Zusammenarbeit mit Marktüberwachungsbehörden auf deren Verlangen (Artikel 24 Absatz 2), und Vorlage dieser Richtlinie bei einer Behörde auf begründetes Verlangen.
Ein eingeschränkter Artikel 14. Artikel 24 Absatz 3: Die Pflicht, aktiv ausgenutzte Schwachstellen zu melden, gilt für Verwalter, „soweit sie an der Entwicklung“ des Produkts beteiligt sind; die Pflicht, schwerwiegende Vorfälle zu melden und Nutzer zu informieren, gilt, „soweit schwerwiegende Vorfälle ... Netz- und Informationssysteme betreffen, die die Verwalter quelloffener Software für die Entwicklung solcher Produkte bereitstellen“. Die Uhren sind dieselben 24 und 72 Stunden, an dasselbe CSIRT und die ENISA.

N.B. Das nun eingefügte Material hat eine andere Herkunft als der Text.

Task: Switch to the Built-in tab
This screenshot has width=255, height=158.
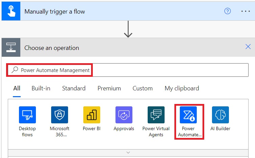Action: (41, 88)
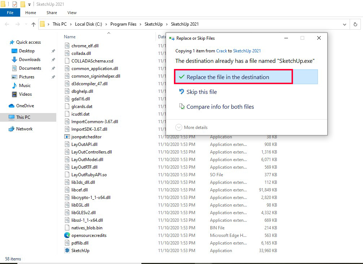Open OneDrive from the navigation pane

coord(25,106)
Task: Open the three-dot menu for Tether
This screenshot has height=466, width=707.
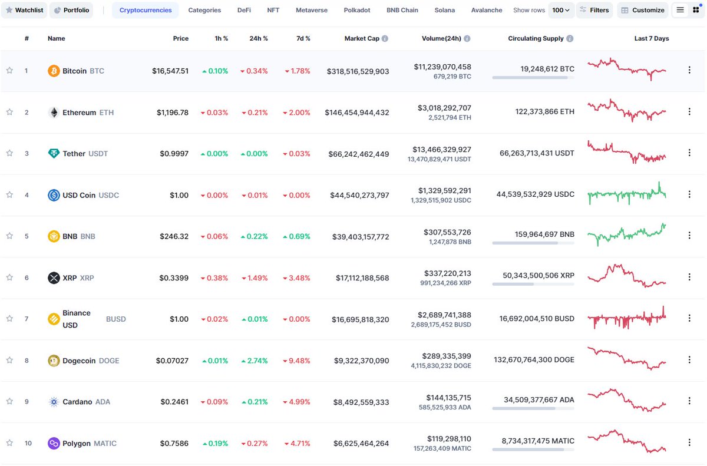Action: coord(689,153)
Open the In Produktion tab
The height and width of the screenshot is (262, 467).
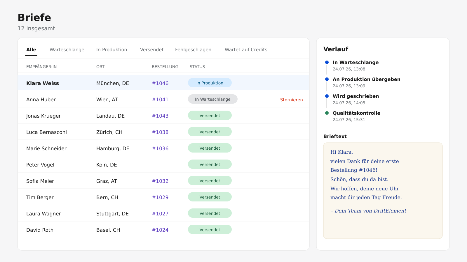click(111, 49)
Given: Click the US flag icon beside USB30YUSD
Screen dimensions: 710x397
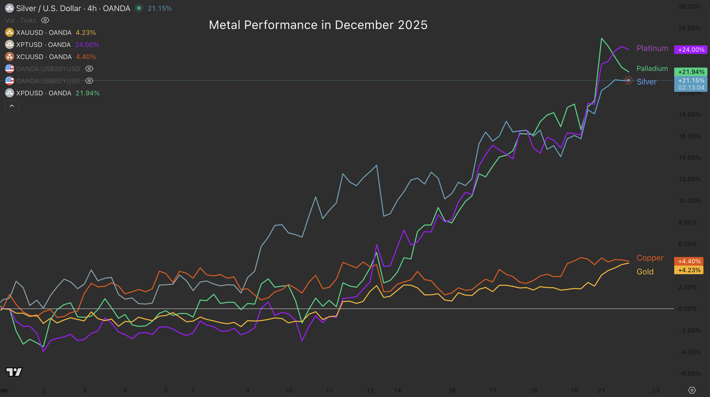Looking at the screenshot, I should pos(9,69).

Was ein Verwalter nicht hat: Pflichten nach Anhang I für das Produkt, eine technische Dokumentation, eine Konformitätsbewertung, eine CE-Kennzeichnung, eine Konformitätserklärung, einen Unterstützungszeitraum. Artikel 24 ist das Ganze. Und Artikel 64 Absatz 10 Buchstabe b sagt, die Bußgelder des Artikels 64 „gelten nicht für“ Verstöße von Verwaltern quelloffener Software gegen die Verordnung; die übrigen Abhilfemaßnahmen einer Marktüberwachungsbehörde bleiben.

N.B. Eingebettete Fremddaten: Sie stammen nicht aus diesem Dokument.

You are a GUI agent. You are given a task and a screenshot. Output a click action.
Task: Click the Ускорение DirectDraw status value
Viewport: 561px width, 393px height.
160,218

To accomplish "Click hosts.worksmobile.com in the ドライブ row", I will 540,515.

Was zu entscheiden und aufzuschreiben ist
Welcher Fall Sie sind. Wenn Sie Open Source veröffentlichen und nichts darum monetarisieren, schreiben Sie das auf, mit Datum, denn „nicht monetarisiert“ ist eine Tatsache über Ihr Geschäft, die sich ändern kann. Wenn Sie ein Produkt auf Open-Source-Komponenten ausliefern, sind Sie in Fall zwei, und die zwölf Schritte gelten vollständig. Wenn Sie ein Projekt tragen, von dem kommerzielle Produkte abhängen, sind Sie Verwalter: Schreiben Sie die Richtlinie nach Artikel 24 Absatz 1, benennen Sie die Person, die einer Behörde antwortet, und entscheiden Sie, wie Sie von einer aktiv ausgenutzten Schwachstelle im Projekt erfahren und sie melden würden.
Die Leitlinien der Kommission vom 27. Juli 2026 machen aus den zwei Erwägungsgründen sieben Tests mit 22 durchgerechneten Beispielen: Wo ein Spendenlink, eine bezahlte Supportstufe, eine Open-Core-Edition und eine Stiftung jeweils landen, ist der Begleitartikel zu diesem.
Quellen
- Verordnung (EU) 2024/2847, Artikel 3 Nummer 14 (zitiert), Artikel 13 Absatz 5, Artikel 15, Artikel 24 Absätze 1 bis 3 (zitiert), Artikel 32 Absatz 5, Artikel 64 Absatz 10 Buchstabe b; Erwägungsgründe 17 bis 21 (zitiert). Gelesen im Amtsblatt-Text auf EUR-Lex am 11. September 2026.
Das ist keine Rechtsberatung. Die Erwägungsgründe sind der Ort, an dem die Open-Source-Linie gezogen wird, und sie sind oben zitiert, damit Sie sie lesen können, statt unsere Lesart zu übernehmen.